**About this task**
Having located "Screen dimensions: 303x644" in the records below, repeat exactly the line it is on and all subsequent lines, ending with the last.

[Stored items from a collection]
>>>>>

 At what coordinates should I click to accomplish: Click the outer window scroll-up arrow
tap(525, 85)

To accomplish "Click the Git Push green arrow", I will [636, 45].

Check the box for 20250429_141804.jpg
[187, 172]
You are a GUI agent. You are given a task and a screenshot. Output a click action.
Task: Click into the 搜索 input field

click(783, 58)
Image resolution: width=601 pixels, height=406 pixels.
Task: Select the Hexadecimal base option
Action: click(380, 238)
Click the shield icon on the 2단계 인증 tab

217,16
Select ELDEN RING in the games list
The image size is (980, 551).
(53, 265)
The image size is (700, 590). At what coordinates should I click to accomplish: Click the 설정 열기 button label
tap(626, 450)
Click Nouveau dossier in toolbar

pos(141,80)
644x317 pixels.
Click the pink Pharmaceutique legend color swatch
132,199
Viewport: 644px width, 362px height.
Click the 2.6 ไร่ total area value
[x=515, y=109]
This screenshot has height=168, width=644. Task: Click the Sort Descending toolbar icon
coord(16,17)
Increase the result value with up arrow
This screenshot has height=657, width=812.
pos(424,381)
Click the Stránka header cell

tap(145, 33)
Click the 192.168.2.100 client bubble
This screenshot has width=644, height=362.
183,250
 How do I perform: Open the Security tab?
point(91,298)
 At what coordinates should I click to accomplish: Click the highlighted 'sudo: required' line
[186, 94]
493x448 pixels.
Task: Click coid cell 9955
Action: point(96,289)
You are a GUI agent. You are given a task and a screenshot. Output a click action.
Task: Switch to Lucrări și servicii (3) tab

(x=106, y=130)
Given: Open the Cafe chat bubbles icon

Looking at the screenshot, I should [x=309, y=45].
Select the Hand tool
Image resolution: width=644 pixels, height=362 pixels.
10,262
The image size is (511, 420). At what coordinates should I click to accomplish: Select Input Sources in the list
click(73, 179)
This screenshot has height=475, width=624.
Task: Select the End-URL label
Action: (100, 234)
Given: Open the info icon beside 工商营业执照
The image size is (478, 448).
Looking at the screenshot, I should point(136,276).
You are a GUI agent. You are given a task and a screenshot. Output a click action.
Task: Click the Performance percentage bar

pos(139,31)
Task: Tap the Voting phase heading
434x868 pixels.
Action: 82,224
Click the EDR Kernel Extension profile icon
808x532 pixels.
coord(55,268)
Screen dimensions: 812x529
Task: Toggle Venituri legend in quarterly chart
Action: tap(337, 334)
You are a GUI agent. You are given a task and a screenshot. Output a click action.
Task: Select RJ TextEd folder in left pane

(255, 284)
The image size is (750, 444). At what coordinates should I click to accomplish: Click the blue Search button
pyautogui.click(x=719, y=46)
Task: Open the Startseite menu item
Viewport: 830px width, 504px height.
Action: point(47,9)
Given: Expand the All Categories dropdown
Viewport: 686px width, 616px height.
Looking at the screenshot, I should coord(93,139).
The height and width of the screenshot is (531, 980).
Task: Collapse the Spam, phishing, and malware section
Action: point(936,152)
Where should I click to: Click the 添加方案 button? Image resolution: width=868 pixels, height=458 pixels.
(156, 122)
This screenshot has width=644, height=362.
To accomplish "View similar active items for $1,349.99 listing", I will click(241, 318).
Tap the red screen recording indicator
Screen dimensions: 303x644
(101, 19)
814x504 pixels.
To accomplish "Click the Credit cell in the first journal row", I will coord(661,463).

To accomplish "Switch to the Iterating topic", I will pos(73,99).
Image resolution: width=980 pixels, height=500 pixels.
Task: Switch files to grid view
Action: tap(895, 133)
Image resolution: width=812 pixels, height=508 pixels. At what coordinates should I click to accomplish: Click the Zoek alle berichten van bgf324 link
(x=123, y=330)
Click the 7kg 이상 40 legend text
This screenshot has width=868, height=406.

<<<<<

**Exercise response**
Screen dimensions: 303x644
(101, 19)
814x504 pixels.
To accomplish "Click the Credit cell in the first journal row", I will coord(661,463).

To accomplish "Switch to the Iterating topic", I will pos(73,99).
Image resolution: width=980 pixels, height=500 pixels.
Task: Switch files to grid view
Action: tap(895, 133)
Image resolution: width=812 pixels, height=508 pixels. At what coordinates should I click to accomplish: Click the Zoek alle berichten van bgf324 link
(x=123, y=330)
Click the 7kg 이상 40 legend text
This screenshot has width=868, height=406.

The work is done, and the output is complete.